On Mon, Jul 14, 2014 at 11:57:04AM +0200, Florian Weimer wrote:
> On 07/12/2014 05:54 PM, Rich Felker wrote:
> >>Bug report: https://sourceware.org/bugzilla/show_bug.cgi?id=17137
> >
> >On further review, I question whether this is actually a valid
> >vulnerability. The ability to use absolute pathnames as locale strings
> >is a documented feature in both POSIX and glibc, and even after the
> >patch, absolute pathnames are still accepted for locales in
> >non-suid[-like] programs, meaning that bypass of ForceCommand is still
> >possible as long as AcceptEnv is accepting LC_*.
> 
> This is not correct, glibc never accepted absolute pathnames in the
> sense that they were resolved as absolute path names.  They were
> always resolved relative to LOCPATH, with or without a leading
> slash.
> 
> When the lack of conformance was reported as a glibc bug a couple of
> years ago, the bug report was labeled as invalid:
> 
>   https://sourceware.org/bugzilla/show_bug.cgi?id=11635
> 
> We didn't want to break backwards compatibility here, so we
> documented the existing behavior and just prohibited ".." pathname
> components. This allowed us to treat this as a glibc vulnerability,
> with a fairly simple and isolated fix (although the gettext part is
> still pending).

Thanks for the explanation.

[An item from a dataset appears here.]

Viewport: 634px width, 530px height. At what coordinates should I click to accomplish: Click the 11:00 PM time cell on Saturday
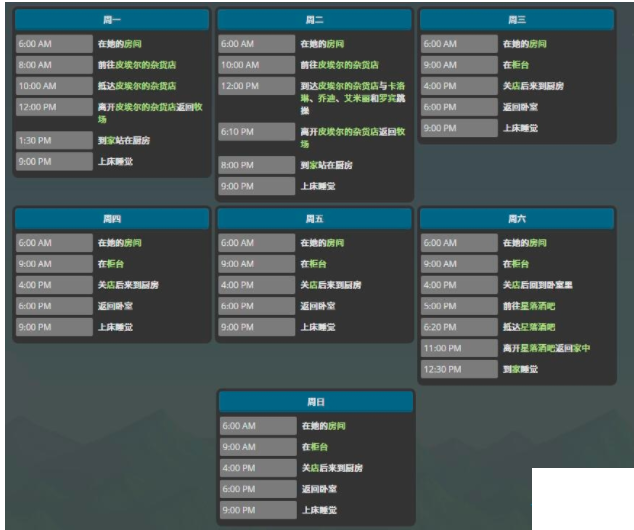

This makes sense, and contrary to the
claims in the bug report, I believe it's possible to claim this
behavior is conforming, but only if you don't advertise localedef
support.

I tend to agree that it's the most reasonable choice from a security
standpoint, and necessary if you want to support configurations where
the choice of locale is coming from a different privilege domain.